WHAT TO DO ::
(a) In the mailbox article, how many years had the author spent as a Postal Letter Carrier?
(b) Please condense the paragraph of the mailbox article that begins "I started this four part series" into a short list of its main facts.
(c) Name each category in the numbered list of the mailbox article, along with what that part covers.

BEGIN PAGE EXCERPT

Updated on August 14, 2015
Mel Carriere profile image

Although many are mystified by his mysterious moniker, Mel Carriere is a San Diego mailman who writes about the mail, among other things.

In addition to the regular "snail mail," there are lots of interesting and creative things people can stuff into a mail receptacle, as you will soon find out.
In addition to the regular "snail mail," there are lots of interesting and creative things people can stuff into a mail receptacle, as you will soon find out. | Source

Natural vs. Homegrown Human Horrors

I started this four part series in May of 2014, but had no idea what kind of Pandora's Box I was unleashing when I flipped open the mailbox lid to see what was kind of terrors were lying there in ambush; besides your overdue "final notice" bills and "Vote for Donald" junk mail, that is. After examining in detail the wriggling, multi-legged "Creepy Crawlies," the slimy, slithering, scaly "Cold and Clammies," followed by the ferocious, furry, often fearsomely fanged "Warm and Fuzzies," I was done. I had to step back for a while to preserve my tormented psyche. Up until then, I really had no idea what I had been sticking my fingers blindly into for the last 22 years as a Postal Letter Carrier, and having eaten this horrible forbidden fruit I had to get on with life. For this reason it has taken me almost a year now to pry that lid open cautiously once again and complete the mission I started in May of 2014, when it occurred to me to poll my fellow letter carriers to find out what sort of unexpected monstrosities they have stumbled across in or around mailboxes. It was time to quit blaming Mother Nature for every creeping, crawling, squirming, splattering, shocking, disgusting, unstamped item that sometimes leaps out, wriggles out, jumps out, falls out, holds its ground defiantly, or simply sticks to the interior of America's mailboxes. The moment had come to admit that human beings, we of the Homo sapien species, are responsible for the worst of these abominable mailbox infestations.

Recap:

This article is part of a four part series that resulted from the query I posted on a Letter Carrier Facebook group page back in May of 2014. Many of the letter carriers that responded will be quoted here.

I divided the responses from my letter carrier kith and kin into four categories, so that the series consists of four segments, of which this is the last one. These are:

1. Creepy Crawlies - Part one dealt with beasts having six, eight legs or more

2. Warm and Fuzzies - Part two focused on warm blooded, mostly furry mammalian creatures that take refuge in or around your mail receptacle

3. Cold and Clammy - Part three discussed our cold-blooded friends, meaning reptiles or amphibians either alive or dead that have been found hunkering down on top of bank statements, magazines, and junk mail.

END PAGE EXCERPT
BEGIN DATASET RECORDS

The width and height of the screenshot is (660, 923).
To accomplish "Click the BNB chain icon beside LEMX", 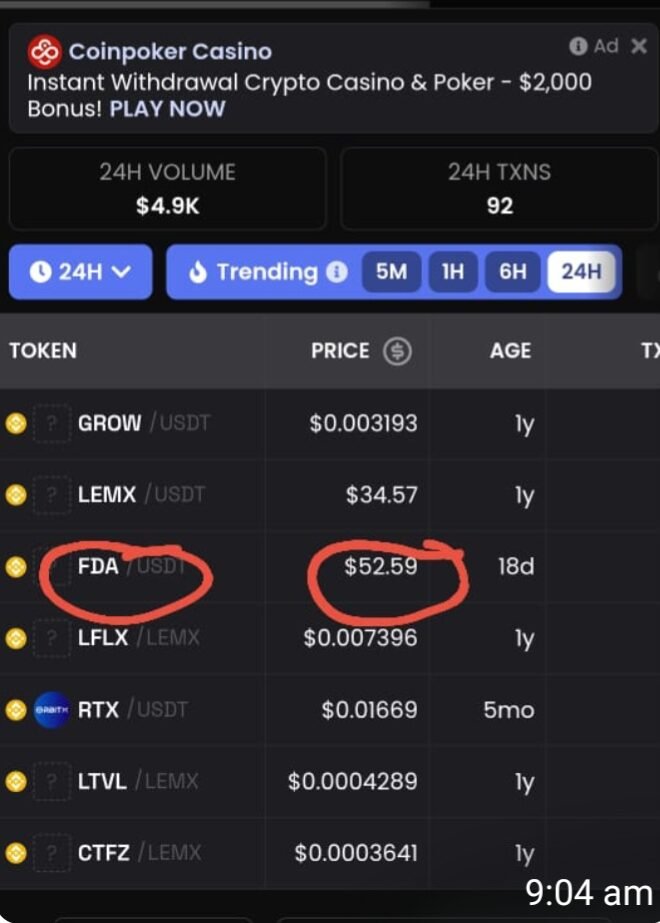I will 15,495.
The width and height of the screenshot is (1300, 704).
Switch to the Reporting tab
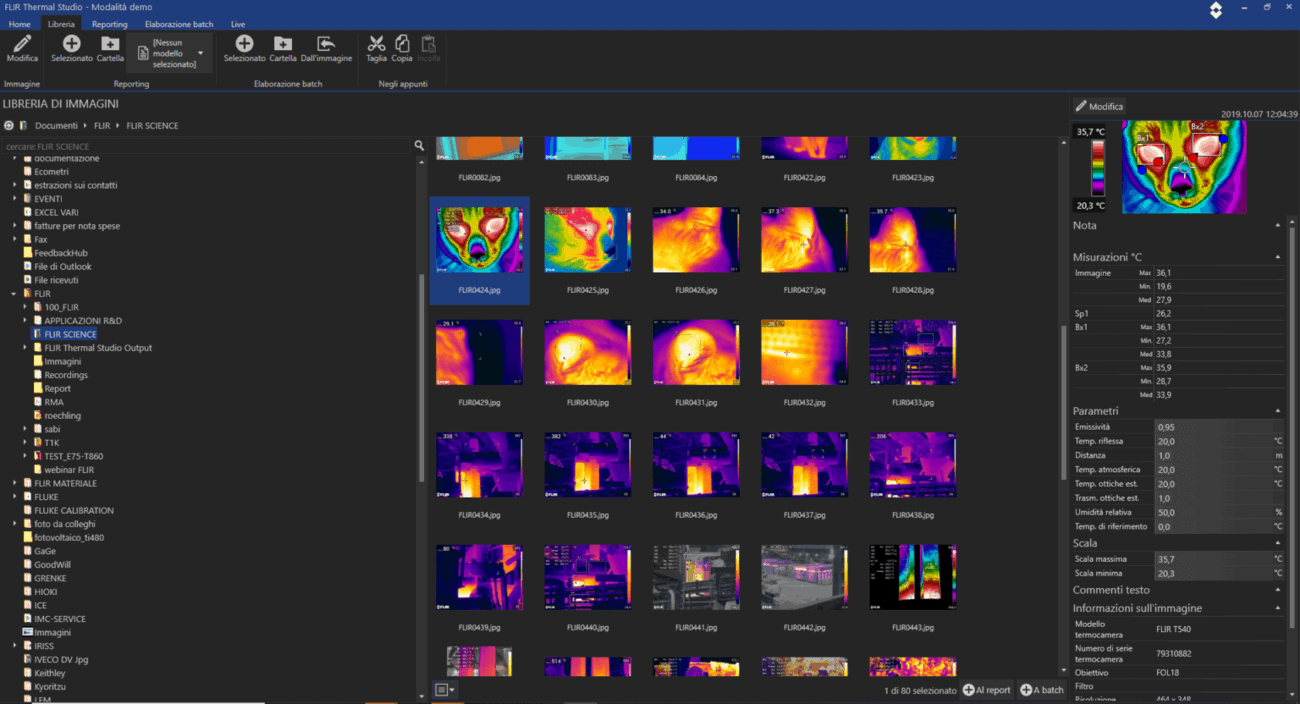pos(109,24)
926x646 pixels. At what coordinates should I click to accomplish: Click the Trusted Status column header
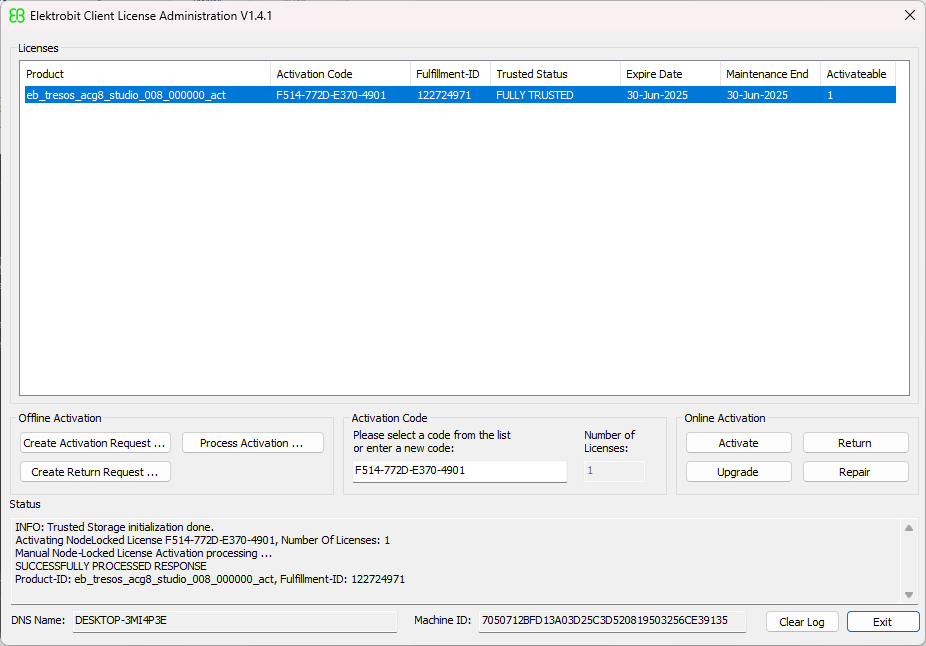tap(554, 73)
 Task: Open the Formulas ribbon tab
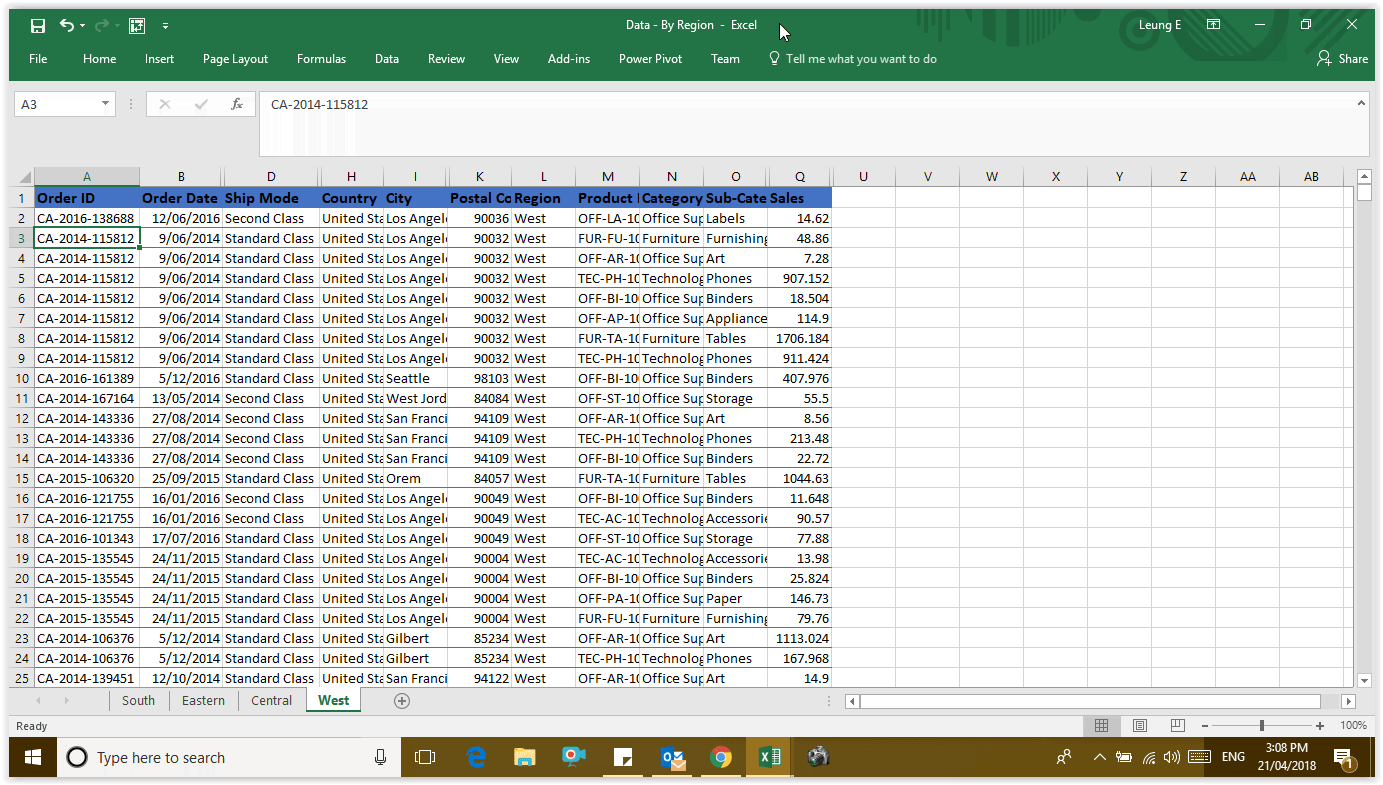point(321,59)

END DATASET RECORDS

ANSWERS GIVEN ::
(a) 22 years.

(b)
- The author began the four-part series in May of 2014.
- Earlier parts covered the "Creepy Crawlies," the "Cold and Clammies," and the "Warm and Fuzzies."
- The author then stepped back and took almost a year to return to the series.
- The author has been a Postal Letter Carrier for 22 years.
- The series came from polling fellow letter carriers about unexpected things found in or around mailboxes.
- This part argues that humans, not Mother Nature, are responsible for the worst mailbox infestations.

(c)
1. Creepy Crawlies: beasts with six, eight, or more legs
2. Warm and Fuzzies: warm-blooded, mostly furry mammals that take refuge in or around the mail receptacle
3. Cold and Clammy: reptiles or amphibians, alive or dead, found on top of the mail